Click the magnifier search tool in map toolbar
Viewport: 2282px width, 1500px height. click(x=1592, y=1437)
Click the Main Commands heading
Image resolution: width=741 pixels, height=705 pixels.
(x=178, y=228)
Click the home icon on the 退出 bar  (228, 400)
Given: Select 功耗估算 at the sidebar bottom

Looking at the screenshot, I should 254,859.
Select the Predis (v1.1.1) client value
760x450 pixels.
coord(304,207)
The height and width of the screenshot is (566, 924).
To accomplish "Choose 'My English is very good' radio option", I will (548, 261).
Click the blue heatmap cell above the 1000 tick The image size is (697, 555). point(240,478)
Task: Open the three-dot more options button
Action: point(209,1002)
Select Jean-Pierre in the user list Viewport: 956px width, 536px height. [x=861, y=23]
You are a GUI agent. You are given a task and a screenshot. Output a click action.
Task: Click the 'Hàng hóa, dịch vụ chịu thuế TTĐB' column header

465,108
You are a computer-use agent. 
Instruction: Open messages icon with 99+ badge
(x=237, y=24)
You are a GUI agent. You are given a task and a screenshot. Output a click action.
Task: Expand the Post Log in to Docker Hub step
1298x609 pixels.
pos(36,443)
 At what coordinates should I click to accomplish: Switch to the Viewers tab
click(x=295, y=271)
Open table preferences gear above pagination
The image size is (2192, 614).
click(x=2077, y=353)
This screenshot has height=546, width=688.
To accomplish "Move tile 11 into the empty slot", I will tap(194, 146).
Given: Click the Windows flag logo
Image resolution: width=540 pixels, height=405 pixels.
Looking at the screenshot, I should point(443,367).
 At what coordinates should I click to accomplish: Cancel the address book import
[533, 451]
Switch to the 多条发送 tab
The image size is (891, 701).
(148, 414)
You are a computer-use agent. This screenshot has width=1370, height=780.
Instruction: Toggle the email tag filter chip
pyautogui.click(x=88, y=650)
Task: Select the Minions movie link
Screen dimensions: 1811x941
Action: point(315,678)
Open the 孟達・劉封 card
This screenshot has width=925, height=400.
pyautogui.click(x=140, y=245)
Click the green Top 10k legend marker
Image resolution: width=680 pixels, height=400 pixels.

★ ★ ★ ★ ★

Task details — Lay out every line of the listing above as a Markdown table with the columns Row and Line, numbering the rows in order and leaving out blank lines.

Solution to this problem —
| Row | Line |
|---|---|
| 1 | Click the magnifier search tool in map toolbar |
| 2 | Viewport: 2282px width, 1500px height. click(x=1592, y=1437) |
| 3 | Click the Main Commands heading |
| 4 | Image resolution: width=741 pixels, height=705 pixels. |
| 5 | (x=178, y=228) |
| 6 | Click the home icon on the 退出 bar  (228, 400) |
| 7 | Given: Select 功耗估算 at the sidebar bottom |
| 8 | Looking at the screenshot, I should 254,859. |
| 9 | Select the Predis (v1.1.1) client value |
| 10 | 760x450 pixels. |
| 11 | coord(304,207) |
| 12 | The height and width of the screenshot is (566, 924). |
| 13 | To accomplish "Choose 'My English is very good' radio option", I will (548, 261). |
| 14 | Click the blue heatmap cell above the 1000 tick The image size is (697, 555). point(240,478) |
| 15 | Task: Open the three-dot more options button |
| 16 | Action: point(209,1002) |
| 17 | Select Jean-Pierre in the user list Viewport: 956px width, 536px height. [x=861, y=23] |
| 18 | You are a GUI agent. You are given a task and a screenshot. Output a click action. |
| 19 | Task: Click the 'Hàng hóa, dịch vụ chịu thuế TTĐB' column header |
| 20 | 465,108 |
| 21 | You are a computer-use agent.  |
| 22 | Instruction: Open messages icon with 99+ badge |
| 23 | (x=237, y=24) |
| 24 | You are a GUI agent. You are given a task and a screenshot. Output a click action. |
| 25 | Task: Expand the Post Log in to Docker Hub step |
| 26 | 1298x609 pixels. |
| 27 | pos(36,443) |
| 28 |  At what coordinates should I click to accomplish: Switch to the Viewers tab |
| 29 | click(x=295, y=271) |
| 30 | Open table preferences gear above pagination |
| 31 | The image size is (2192, 614). |
| 32 | click(x=2077, y=353) |
| 33 | This screenshot has height=546, width=688. |
| 34 | To accomplish "Move tile 11 into the empty slot", I will tap(194, 146). |
| 35 | Given: Click the Windows flag logo |
| 36 | Image resolution: width=540 pixels, height=405 pixels. |
| 37 | Looking at the screenshot, I should point(443,367). |
| 38 |  At what coordinates should I click to accomplish: Cancel the address book import |
| 39 | [533, 451] |
| 40 | Switch to the 多条发送 tab |
| 41 | The image size is (891, 701). |
| 42 | (148, 414) |
| 43 | You are a computer-use agent. This screenshot has width=1370, height=780. |
| 44 | Instruction: Toggle the email tag filter chip |
| 45 | pyautogui.click(x=88, y=650) |
| 46 | Task: Select the Minions movie link |
| 47 | Screen dimensions: 1811x941 |
| 48 | Action: point(315,678) |
| 49 | Open the 孟達・劉封 card |
| 50 | This screenshot has width=925, height=400. |
| 51 | pyautogui.click(x=140, y=245) |
| 52 | Click the green Top 10k legend marker |
| 53 | Image resolution: width=680 pixels, height=400 pixels. |